Data extract -
>>>>

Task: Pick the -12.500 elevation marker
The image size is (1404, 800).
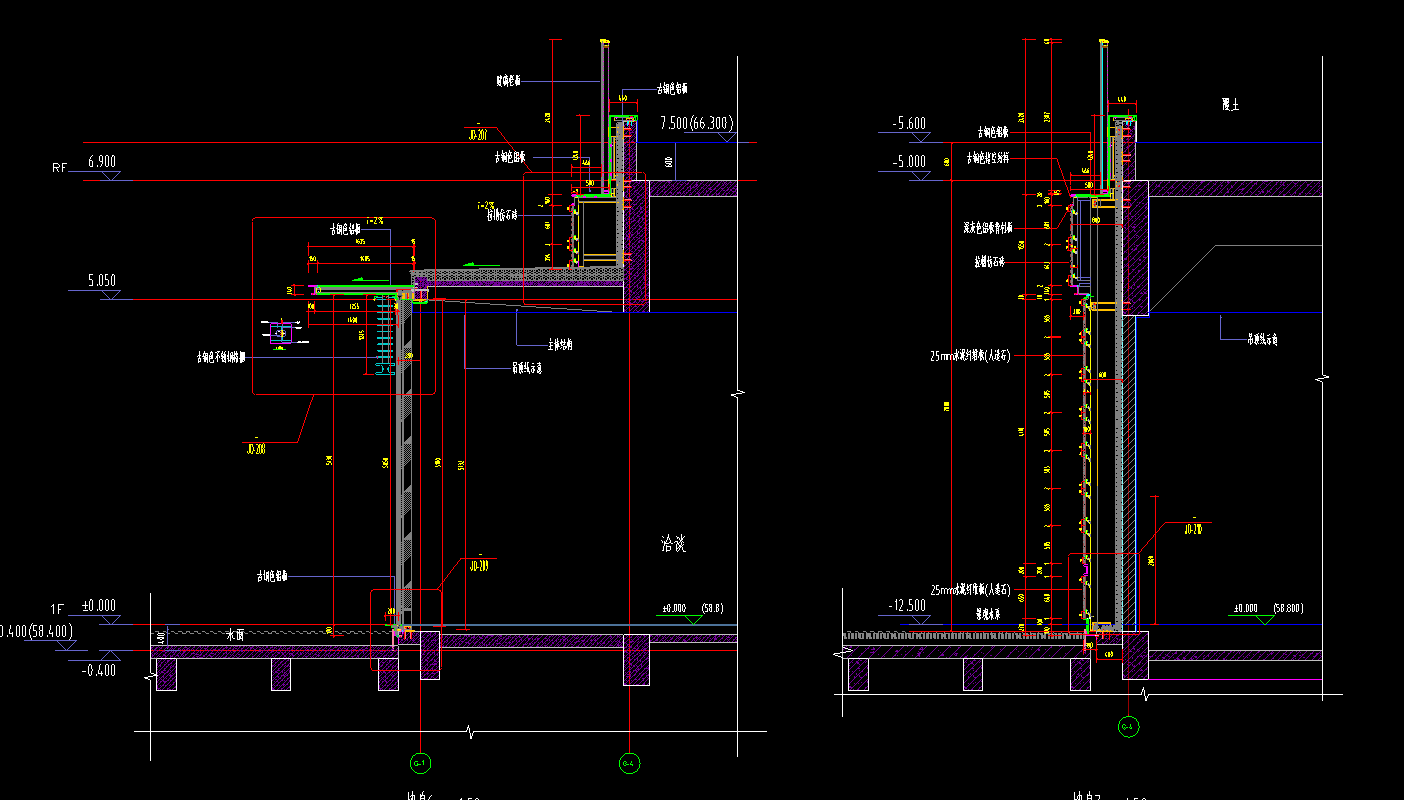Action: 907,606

<<<<
>>>>

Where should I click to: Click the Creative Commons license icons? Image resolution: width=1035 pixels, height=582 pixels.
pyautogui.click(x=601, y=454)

<<<<
>>>>

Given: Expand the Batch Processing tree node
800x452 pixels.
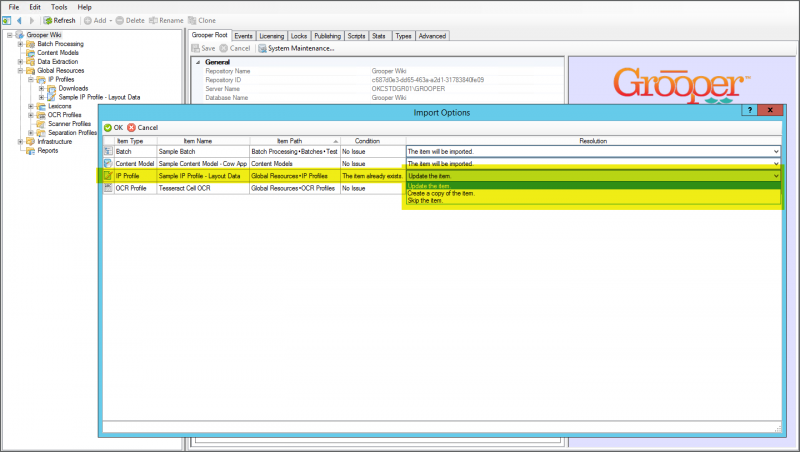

<<<<

Look above for the line holding "Given: Expand the Batch Processing tree node" and the line holding "800x452 pixels.". Retype both, and every line between them, word for word and nothing else.

Solution to this task -
Given: Expand the Batch Processing tree node
800x452 pixels.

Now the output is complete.